Despite having an overall survival rate of 94%, B-cell acute lymphoblastic leukaemia (B-ALL), the most common childhood cancer, can prove challenging to treat, with survival among relapsed or resistant cases falling between 30-50%.
Recent work by St. Jude Children’s Research Hospital scientists discovered which tumour cells resist treatment and why.
This enabled the rational design of a combination therapy that better controlled high-risk subtypes of B-ALL in mouse models.
The findings were published today in Cancer Cell.
“We found a new explanation of B-ALL sensitivity to asparaginase, which is one of the most commonly used drugs for this disease,” said senior co-corresponding author Jun J. Yang, PhD, St. Jude Department of Pharmacy and Pharmaceutical Sciences vice-chair.
“Although asparaginase has been around for almost 50 years, the way we use this drug for ALL remains imprecise.
This is partly because we still do not fully understand the mechanism by which it kills leukaemia cells.”
Scientists showed combining the classic drug asparaginase (a chemotherapy) with a newer drug, venetoclax (a BCL-2 targeted therapy), was most effective at treating B-ALL in laboratory models.
The combination reduced the number of leukaemia cells more than either drug alone and worked faster.
The improved effects were consistent across three different high-risk subtypes of this cancer.
“This discovery was enabled by single-cell systems biology analysis of B cell development and integration with B-ALL drug sensitivity profiling and bulk RNA-sequencing data,” said co-corresponding author Jiyang Yu, PhD, St. Jude Department of Computational Biology interim chair. “Our single-cell network analysis revealed the protein BCL-2 as a hidden vulnerability in the asparaginase-resistant tumor developmental stage.”
“Administering asparaginase alongside venetoclax may lower the risk of ALL relapse, the major reason for treatment failure,” said co-author Ching-Hon Pui, MD, St. Jude Department of Oncology Fahad Nassar Al-Rashid Endowed Chair of Leukemia Research.
“Ideally, we aim for venetoclax to potentiate the anti-leukaemia properties of asparaginase while keeping its toxicity levels in check. These concepts warrant further investigation in future clinical trials.”
Venetoclax is already Food and Drug Administration–approved for use in other pediatric cancers, making it an attractive candidate.
The drug has proven safe in those settings, paving the way for future approval in B-ALL treatment.
The largest hurdle was understanding how venetoclax works with asparaginase to stop B-cell leukemia.
B-cell development stage is a challenge and vulnerability in B-ALL
B-ALL is a cancer derived from white blood cells called B cells. Under normal circumstances, B cells develop from immature to fully mature, passing through eight steps.
In cancers, cells can get stuck in an intermediate stage of development.
In a related disease, T-cell acute lymphoblastic leukaemia, Yang and Yu previously found, as reported in Nature Cancer 2021, that the developmental stage where T cells get stuck determines their sensitivity to therapeutics.

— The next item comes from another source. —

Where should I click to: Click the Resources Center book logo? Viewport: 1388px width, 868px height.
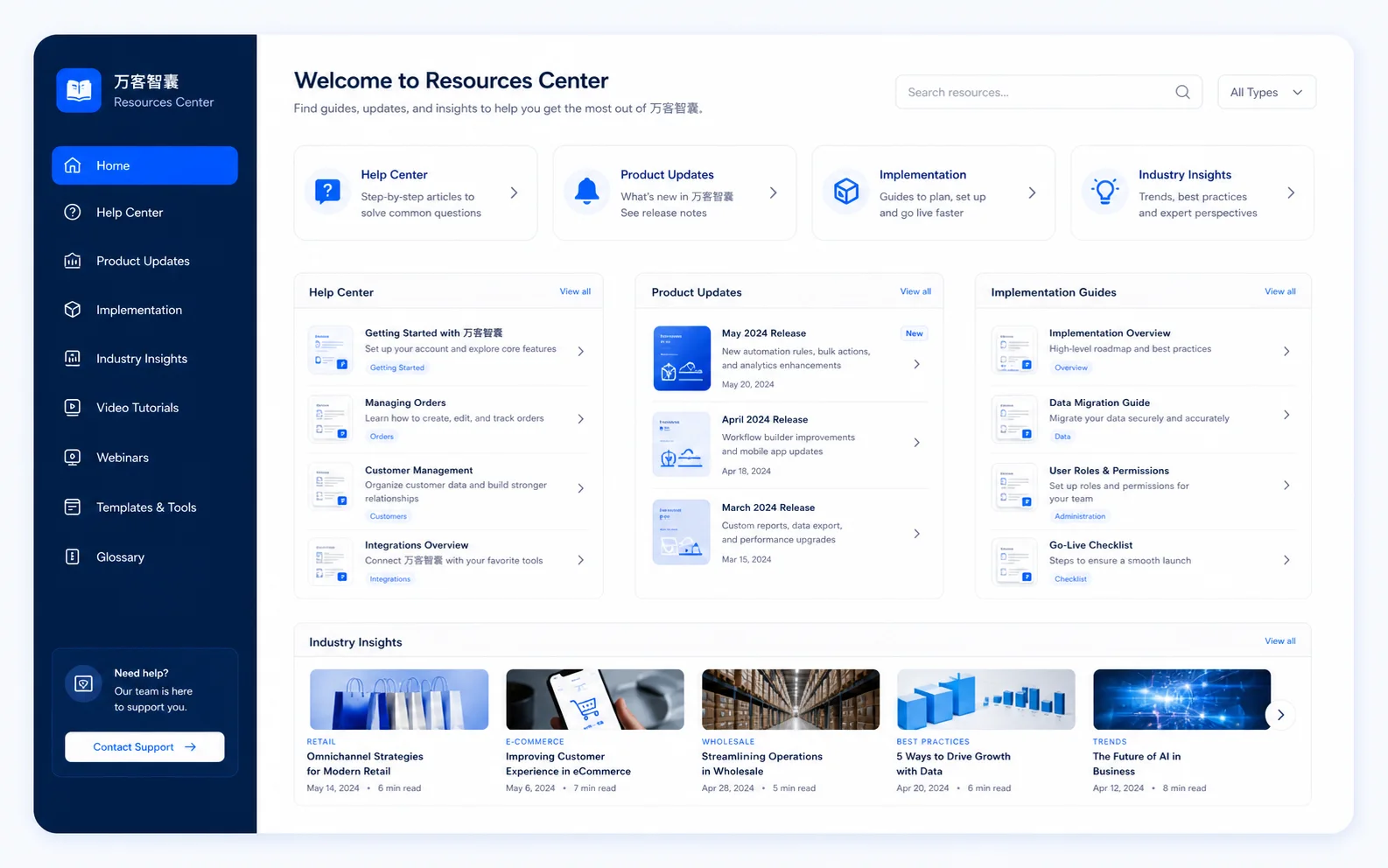point(79,90)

The researchers wanted to understand what made cells in a specific stage respond to which drug, hoping that such understanding would present new therapeutic opportunities.
“In this case, we found tumour B cells are stuck in two major stages,” Yu said.

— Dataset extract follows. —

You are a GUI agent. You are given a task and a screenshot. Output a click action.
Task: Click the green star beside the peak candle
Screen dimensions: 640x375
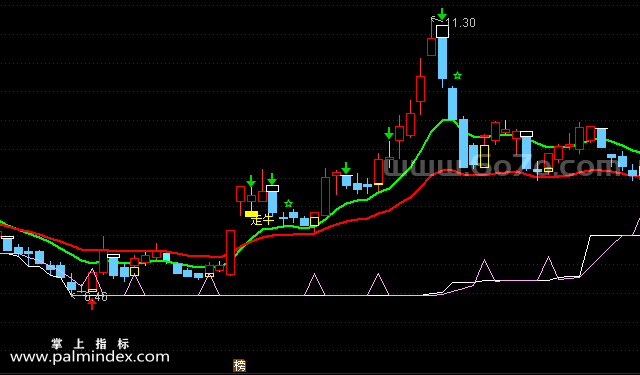pos(457,75)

“One is an earlier stage that is more resistant to asparaginase and another later stage that is more sensitive to it.”
Yu looked at gene expression data from hundreds of thousands of individual cancerous B cells to understand what was different about them.
After identifying the two dominant B-cell development stages of B-ALL, pre-pro-B (early) and pro-B (late), his lab looked for the genes upregulated in the resistant early cells to identify potential vulnerabilities to target therapeutically.
“The protein BCL-2 caught our attention, as it seems to be a driver of asparaginase-resistance in leukaemia cells with pre-pro-B features,” Yu said.
B cell lymphoma protein 2 (BCL-2) is a protein involved in cell death.
Cancer cells use it to evade the systems that normally cause them to self-destruct.
The protein is also downstream of mTOR, the protein targeted by asparaginase.
Findings showed that BCL-2 was activated in cancer cells resistant to that drug.
That resistance relationship motivated the scientists to try venetoclax, which targets the protein BCL-2, in a combination approach.
“When you add asparaginase, you hit mTOR signaling,” Yang said.
“In turn, that upregulates the BCL-2 activity, making the cells more sensitive to venetoclax.”
The work also has implications for other cancers because incorrect development underlies many forms of the disease.
Single-cell gene sequencing and analysis may provide similar opportunities to improve therapies in those contexts.
“We showed that developmental arrest of cancer cells can make them sensitive to certain drugs,” Yang said.
“Once we determine the pathways involved, we can find new drug combinations to improve treatment outcomes.”